Exactly reproduce the lines from the line bearing "At what coordinates" through the end of the listing, inclusive of both; pictures are to be omitted.
***** Data records *****
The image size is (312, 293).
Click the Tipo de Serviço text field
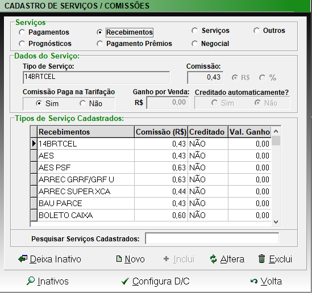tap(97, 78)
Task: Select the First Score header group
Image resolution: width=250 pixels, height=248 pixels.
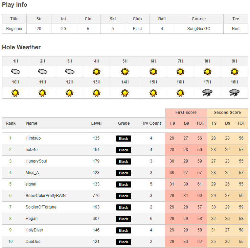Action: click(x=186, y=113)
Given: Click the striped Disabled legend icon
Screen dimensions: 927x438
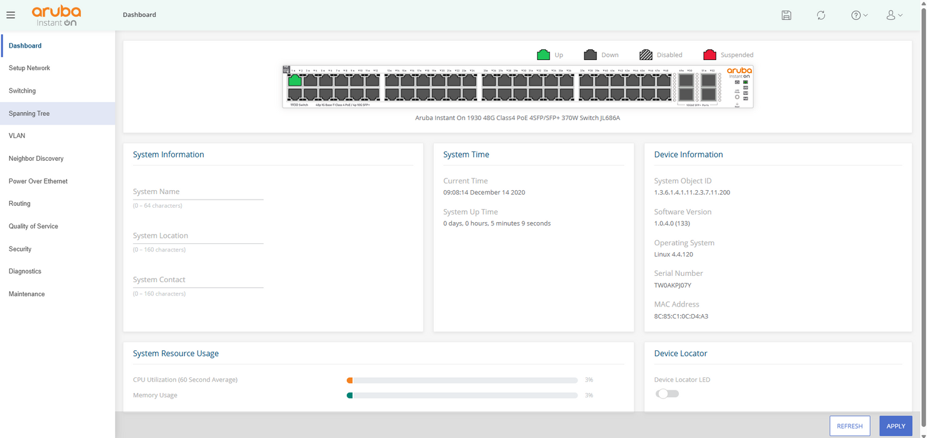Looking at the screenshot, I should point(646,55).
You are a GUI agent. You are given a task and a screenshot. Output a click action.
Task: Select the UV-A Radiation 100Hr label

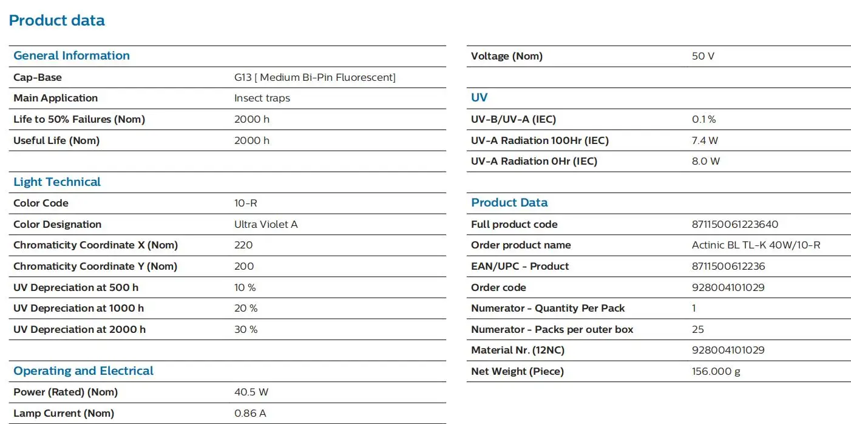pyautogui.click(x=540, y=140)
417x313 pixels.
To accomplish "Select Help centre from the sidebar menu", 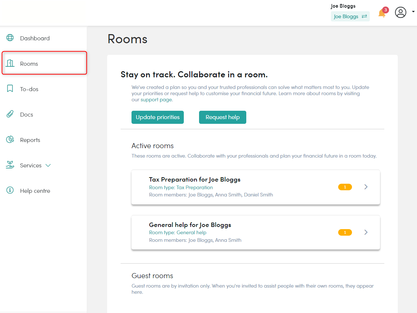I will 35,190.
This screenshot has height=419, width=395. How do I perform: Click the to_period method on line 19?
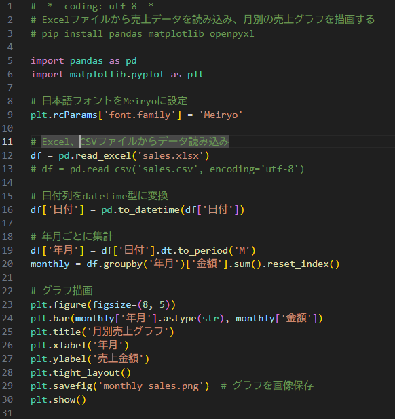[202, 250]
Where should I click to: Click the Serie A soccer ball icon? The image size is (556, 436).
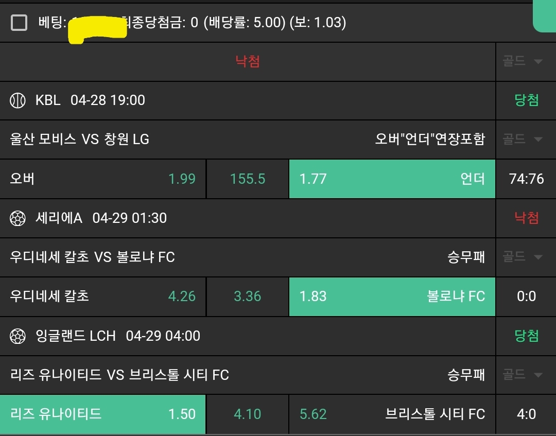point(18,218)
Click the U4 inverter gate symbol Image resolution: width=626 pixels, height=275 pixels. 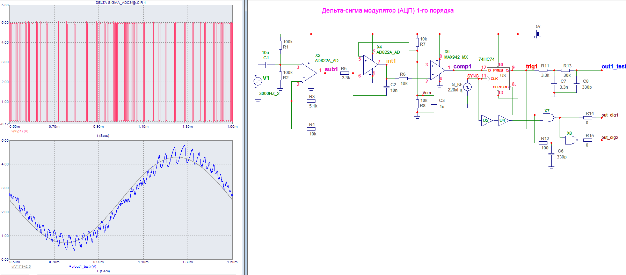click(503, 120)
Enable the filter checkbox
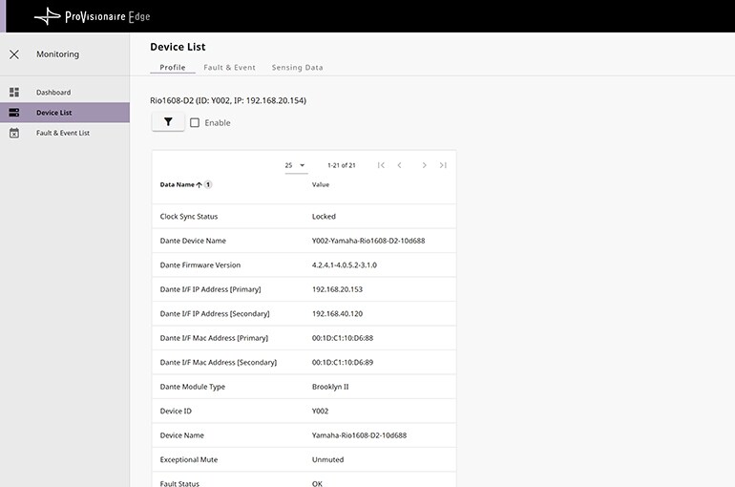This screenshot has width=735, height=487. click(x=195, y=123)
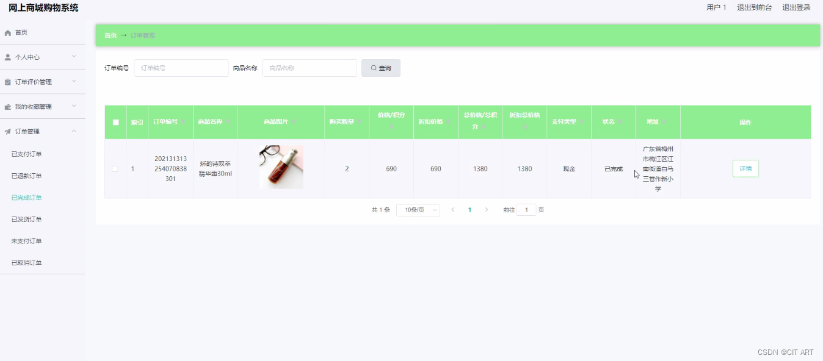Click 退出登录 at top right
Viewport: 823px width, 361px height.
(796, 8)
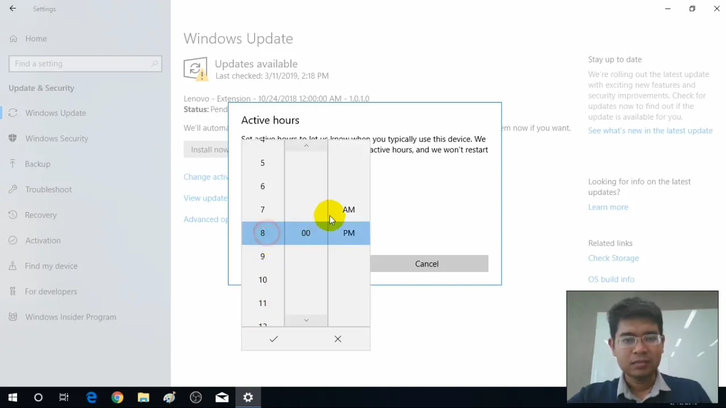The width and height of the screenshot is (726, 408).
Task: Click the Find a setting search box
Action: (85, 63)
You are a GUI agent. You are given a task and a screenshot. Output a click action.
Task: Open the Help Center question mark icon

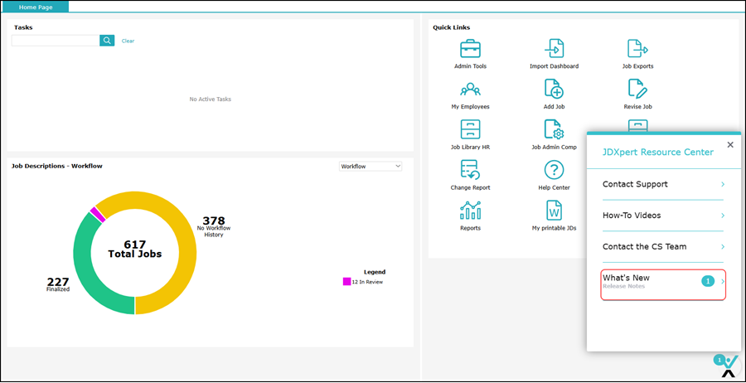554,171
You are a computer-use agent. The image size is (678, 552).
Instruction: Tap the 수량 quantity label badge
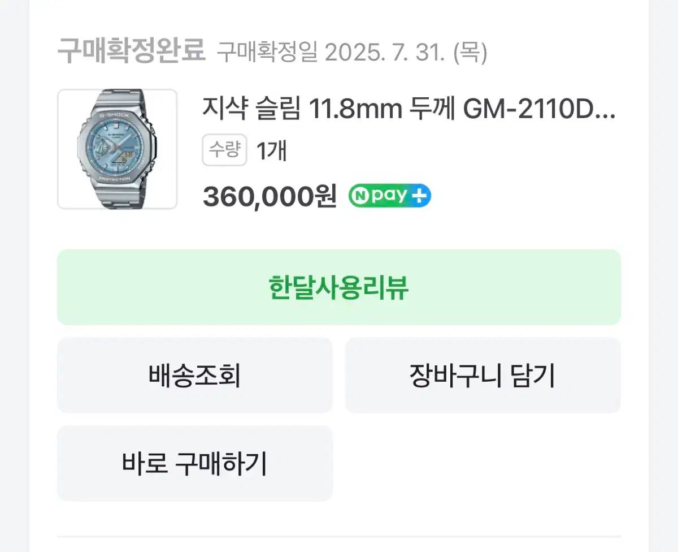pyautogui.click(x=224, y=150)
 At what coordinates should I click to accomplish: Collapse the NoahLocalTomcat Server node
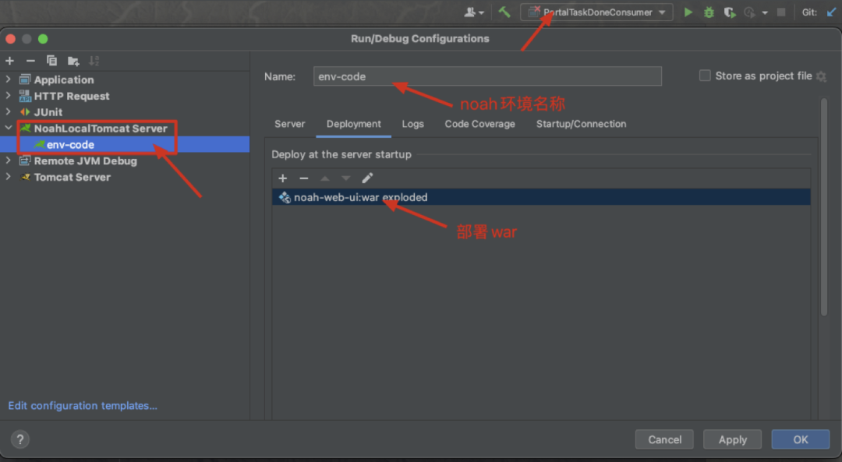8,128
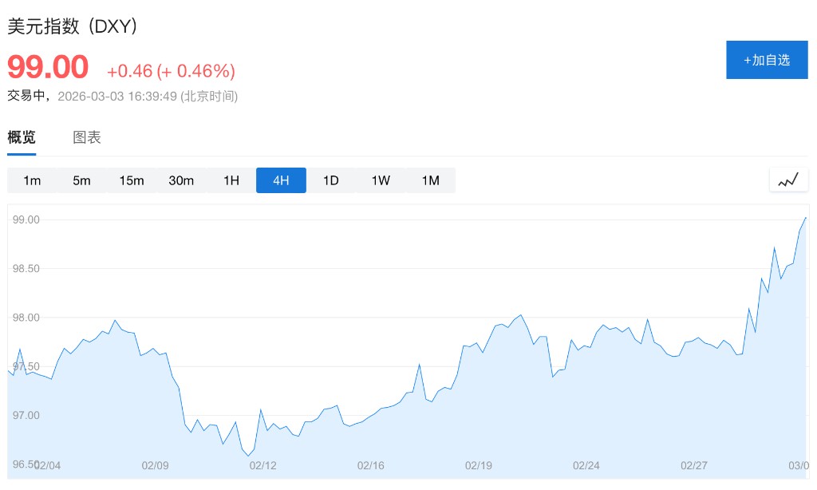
*****
Result of the task ->
 At what coordinates should I click to accomplish: Collapse the NoahLocalTomcat Server node
8,128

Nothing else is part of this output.